Bayesian Deep Learning

3 minute read

Bayesian Deep Learning

Bayesian Deep Networks is a standard feed forward neural network with priors over each weight. We can then use Bayes rule and get the posterior. The advantage of this is that we can get the uncertainty information as well as the parameter estimates.

Normal Prior $\begin{array} { r l } { w _ { 1 , i } } & { \sim N ( 0,1 ) } \\ { b _ { 1 , i } } & { \sim N ( 0,1 ) } \end{array}$

Posterior estimation

Automatic Differentiation Variational Inference

we maximize the evidence lower bound (elbo) as we cannot directly maximize the KL divergence as it lacks an analytic form as it involves the posterior.

$\mathcal { L } ( \phi ) = \mathbb { E } _ { q ( \theta ) } [ \log p ( \mathbf { x } , \theta ) ] - \mathbb { E } _ { q ( \theta ) } [ \log q ( \theta ; \phi ) ]$

The first term is an expectation of the joint density under the approximation, and the second is the entropy of the variational density. The elbo is equal to the negative kl divergence up to the constant log p(x). Maximizing the elbo minimizes the kl divergence (Jordan et al., 1999; Bishop, 2006). We would like to optimize using stochastic gradient ascent to maximize the elbo and use automatic differentiation to compute gradients.

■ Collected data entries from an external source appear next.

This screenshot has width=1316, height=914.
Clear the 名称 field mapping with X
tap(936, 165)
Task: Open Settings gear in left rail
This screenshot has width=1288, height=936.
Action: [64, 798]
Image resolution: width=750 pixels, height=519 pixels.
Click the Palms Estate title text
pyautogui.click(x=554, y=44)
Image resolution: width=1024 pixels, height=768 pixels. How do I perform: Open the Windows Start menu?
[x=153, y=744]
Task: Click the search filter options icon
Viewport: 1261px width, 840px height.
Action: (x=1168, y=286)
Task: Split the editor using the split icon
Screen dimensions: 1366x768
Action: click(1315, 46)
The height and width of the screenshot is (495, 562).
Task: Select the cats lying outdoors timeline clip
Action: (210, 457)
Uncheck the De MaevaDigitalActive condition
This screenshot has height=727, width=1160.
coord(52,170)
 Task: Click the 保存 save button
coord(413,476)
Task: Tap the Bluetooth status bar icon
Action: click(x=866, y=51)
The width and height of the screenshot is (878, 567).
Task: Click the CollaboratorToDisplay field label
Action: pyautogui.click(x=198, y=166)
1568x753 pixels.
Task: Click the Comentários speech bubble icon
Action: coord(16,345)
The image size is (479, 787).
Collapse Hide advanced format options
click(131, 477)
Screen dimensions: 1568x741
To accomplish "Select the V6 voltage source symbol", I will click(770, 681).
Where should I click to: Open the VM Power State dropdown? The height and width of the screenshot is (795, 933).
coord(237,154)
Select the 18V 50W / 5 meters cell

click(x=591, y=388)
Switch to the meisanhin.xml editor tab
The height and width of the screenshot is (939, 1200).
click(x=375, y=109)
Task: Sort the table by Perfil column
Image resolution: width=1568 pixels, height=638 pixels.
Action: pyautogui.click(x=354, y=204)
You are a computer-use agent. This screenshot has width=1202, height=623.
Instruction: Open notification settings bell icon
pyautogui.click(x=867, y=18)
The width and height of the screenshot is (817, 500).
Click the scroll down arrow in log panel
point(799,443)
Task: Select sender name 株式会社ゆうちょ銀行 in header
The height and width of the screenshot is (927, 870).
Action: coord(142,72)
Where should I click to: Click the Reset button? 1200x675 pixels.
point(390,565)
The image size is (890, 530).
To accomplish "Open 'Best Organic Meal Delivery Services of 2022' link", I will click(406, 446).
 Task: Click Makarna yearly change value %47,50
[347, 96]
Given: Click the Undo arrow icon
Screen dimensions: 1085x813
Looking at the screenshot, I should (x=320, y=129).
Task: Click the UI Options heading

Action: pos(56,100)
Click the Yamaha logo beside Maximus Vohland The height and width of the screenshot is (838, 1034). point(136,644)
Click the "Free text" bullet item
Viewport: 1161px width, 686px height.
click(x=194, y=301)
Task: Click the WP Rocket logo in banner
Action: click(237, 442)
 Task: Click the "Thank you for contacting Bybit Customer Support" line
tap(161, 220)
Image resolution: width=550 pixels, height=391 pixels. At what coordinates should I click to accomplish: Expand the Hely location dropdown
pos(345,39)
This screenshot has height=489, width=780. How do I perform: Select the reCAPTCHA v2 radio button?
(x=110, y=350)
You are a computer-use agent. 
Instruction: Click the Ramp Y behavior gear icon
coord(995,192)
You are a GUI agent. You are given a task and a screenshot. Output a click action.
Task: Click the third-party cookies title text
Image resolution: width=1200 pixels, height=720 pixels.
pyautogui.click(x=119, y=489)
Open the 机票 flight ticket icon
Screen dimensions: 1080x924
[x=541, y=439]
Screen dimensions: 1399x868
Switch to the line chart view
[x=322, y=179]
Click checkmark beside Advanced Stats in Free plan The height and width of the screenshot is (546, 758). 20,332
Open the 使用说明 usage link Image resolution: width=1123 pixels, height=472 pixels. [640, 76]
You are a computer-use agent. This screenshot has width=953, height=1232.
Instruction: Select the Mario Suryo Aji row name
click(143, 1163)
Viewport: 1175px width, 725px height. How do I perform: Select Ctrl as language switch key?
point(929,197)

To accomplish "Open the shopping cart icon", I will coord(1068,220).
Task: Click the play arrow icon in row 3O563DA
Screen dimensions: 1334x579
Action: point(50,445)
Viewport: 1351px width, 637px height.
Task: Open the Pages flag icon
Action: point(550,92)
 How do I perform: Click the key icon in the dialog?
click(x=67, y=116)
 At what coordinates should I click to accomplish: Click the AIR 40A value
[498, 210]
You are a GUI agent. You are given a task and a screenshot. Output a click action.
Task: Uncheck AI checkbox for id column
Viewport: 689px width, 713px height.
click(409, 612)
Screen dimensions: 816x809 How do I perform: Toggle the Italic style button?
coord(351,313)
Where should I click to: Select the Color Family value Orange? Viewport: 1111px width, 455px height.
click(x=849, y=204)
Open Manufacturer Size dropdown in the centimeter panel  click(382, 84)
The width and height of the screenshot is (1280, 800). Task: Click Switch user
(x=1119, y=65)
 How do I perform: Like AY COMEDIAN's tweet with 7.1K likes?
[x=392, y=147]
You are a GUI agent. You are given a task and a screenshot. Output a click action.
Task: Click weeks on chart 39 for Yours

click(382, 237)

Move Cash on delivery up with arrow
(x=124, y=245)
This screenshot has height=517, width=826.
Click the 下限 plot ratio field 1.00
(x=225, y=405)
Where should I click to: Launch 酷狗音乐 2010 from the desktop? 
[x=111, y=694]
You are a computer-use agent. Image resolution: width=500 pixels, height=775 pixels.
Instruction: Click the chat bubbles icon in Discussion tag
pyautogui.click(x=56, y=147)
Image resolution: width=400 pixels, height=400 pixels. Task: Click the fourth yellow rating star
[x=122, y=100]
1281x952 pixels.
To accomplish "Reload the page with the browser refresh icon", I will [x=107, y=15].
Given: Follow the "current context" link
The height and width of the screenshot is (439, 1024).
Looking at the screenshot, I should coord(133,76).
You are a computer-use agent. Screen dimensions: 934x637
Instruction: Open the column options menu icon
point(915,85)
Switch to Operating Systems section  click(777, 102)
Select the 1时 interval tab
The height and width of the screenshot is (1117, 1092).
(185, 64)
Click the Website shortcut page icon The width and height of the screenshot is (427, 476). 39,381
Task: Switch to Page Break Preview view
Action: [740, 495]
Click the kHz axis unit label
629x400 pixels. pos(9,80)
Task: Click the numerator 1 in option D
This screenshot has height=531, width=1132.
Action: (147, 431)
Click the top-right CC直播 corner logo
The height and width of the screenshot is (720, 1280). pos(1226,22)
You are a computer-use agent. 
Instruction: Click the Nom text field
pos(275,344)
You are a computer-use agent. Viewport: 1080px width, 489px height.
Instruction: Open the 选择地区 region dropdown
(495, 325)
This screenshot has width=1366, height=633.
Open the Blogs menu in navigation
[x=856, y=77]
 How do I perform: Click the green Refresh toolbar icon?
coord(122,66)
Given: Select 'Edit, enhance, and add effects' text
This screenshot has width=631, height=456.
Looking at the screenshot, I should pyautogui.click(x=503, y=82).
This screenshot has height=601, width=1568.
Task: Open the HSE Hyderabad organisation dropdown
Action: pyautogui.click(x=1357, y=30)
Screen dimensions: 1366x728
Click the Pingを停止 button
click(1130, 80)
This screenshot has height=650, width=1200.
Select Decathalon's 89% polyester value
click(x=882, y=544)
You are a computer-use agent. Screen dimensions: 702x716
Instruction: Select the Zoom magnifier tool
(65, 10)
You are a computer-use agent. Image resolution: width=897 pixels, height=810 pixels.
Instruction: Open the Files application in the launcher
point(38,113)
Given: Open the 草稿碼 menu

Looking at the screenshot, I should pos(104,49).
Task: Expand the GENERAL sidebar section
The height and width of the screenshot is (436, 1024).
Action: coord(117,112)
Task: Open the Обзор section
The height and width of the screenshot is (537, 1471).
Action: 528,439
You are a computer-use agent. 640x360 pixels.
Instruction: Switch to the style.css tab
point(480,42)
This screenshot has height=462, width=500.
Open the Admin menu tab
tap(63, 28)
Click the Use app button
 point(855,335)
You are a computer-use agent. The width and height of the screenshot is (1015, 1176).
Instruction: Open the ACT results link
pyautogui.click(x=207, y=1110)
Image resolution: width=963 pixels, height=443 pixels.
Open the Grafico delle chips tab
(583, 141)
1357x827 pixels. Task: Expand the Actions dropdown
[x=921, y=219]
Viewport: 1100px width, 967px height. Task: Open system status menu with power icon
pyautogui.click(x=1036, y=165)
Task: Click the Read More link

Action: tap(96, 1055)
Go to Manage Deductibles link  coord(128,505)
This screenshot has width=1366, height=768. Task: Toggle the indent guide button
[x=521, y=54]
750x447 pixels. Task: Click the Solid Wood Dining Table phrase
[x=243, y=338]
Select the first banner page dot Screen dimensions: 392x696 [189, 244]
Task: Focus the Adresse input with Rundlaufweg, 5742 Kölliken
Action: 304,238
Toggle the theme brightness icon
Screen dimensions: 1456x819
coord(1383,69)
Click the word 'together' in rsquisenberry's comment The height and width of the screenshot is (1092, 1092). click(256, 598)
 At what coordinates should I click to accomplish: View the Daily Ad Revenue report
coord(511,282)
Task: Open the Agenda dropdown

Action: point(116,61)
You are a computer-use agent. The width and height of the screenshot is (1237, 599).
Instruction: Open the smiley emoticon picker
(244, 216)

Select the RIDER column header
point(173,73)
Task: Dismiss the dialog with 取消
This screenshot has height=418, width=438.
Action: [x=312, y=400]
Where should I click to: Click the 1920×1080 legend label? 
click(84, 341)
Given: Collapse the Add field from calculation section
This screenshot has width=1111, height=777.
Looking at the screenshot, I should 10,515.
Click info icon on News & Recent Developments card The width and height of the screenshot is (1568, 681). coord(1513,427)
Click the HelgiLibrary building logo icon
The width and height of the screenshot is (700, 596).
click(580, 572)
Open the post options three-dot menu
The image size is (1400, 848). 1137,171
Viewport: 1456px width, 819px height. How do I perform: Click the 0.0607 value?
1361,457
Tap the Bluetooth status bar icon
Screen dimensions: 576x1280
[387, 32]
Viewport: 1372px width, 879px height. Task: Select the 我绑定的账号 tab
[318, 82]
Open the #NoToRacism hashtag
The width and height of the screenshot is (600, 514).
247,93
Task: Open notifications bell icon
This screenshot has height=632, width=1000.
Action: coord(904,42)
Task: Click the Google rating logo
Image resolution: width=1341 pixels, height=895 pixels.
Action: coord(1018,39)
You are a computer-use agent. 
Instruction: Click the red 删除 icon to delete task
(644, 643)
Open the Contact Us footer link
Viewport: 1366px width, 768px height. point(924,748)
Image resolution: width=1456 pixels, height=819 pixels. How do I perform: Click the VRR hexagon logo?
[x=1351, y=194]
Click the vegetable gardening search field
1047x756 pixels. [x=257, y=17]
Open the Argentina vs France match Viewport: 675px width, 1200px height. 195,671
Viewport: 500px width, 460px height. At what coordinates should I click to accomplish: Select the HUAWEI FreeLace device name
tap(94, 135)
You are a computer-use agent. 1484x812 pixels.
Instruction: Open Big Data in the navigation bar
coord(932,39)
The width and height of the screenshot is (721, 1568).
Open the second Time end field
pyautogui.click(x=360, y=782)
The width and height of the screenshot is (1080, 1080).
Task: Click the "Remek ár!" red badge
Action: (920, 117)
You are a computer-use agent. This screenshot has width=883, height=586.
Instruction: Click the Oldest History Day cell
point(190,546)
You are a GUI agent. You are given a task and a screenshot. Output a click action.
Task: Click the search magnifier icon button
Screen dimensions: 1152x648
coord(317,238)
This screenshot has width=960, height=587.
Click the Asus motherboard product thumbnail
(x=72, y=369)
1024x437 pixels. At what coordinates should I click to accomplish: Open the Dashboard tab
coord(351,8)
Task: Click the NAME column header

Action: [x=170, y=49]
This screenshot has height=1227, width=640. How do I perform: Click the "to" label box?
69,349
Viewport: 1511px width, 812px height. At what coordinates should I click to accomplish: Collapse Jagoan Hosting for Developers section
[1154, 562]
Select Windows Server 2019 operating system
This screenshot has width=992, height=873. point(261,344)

$\phi ^ { * } = \underset { \phi \in \Phi } { \arg \max } \mathcal { L } ( \phi )$

However we cannot directly use automatic differentiation on the elbo. This is because the elbo involves an intractable expectation. Hence we begin by transforming the support of the latent variables θ such that they live in the real coordinate space

Transforming Latent variable to real coordinate space

Then we employ one final transformation: elliptical standardization.

$q ( \boldsymbol { \eta } ) = \text { Normal } ( \boldsymbol { \eta } | \mathbf { 0 } , \mathbf { I } ) = \prod _ { k = 1 } ^ { K } \mathrm { Normal } \left( \eta _ { k } | 0,1 \right)$

The standardization transforms the variational problem from Equation into the following:

$\phi ^ { * } = \underset { \phi } { \arg \max } \mathbb { E } _ { \mathrm { N } ( \eta ; 0,1 ) } \left[ \log p \left( \mathbf { x } , T ^ { - 1 } \left( S _ { \phi } ^ { - 1 } ( \boldsymbol { \eta } ) \right) \right) + \log \left| \operatorname { det } J _ { T ^ { - 1 } } \left( S _ { \phi } ^ { - 1 } ( \eta ) \right) \right| \right] + \mathbb { H } [ q ( \zeta ; \phi ) ]$

Real coordinate to standardized space

We now reach the final step: stochastic optimization of the variational objective function. Since the expectation is no longer dependent on φ, we can directly calculate its gradient.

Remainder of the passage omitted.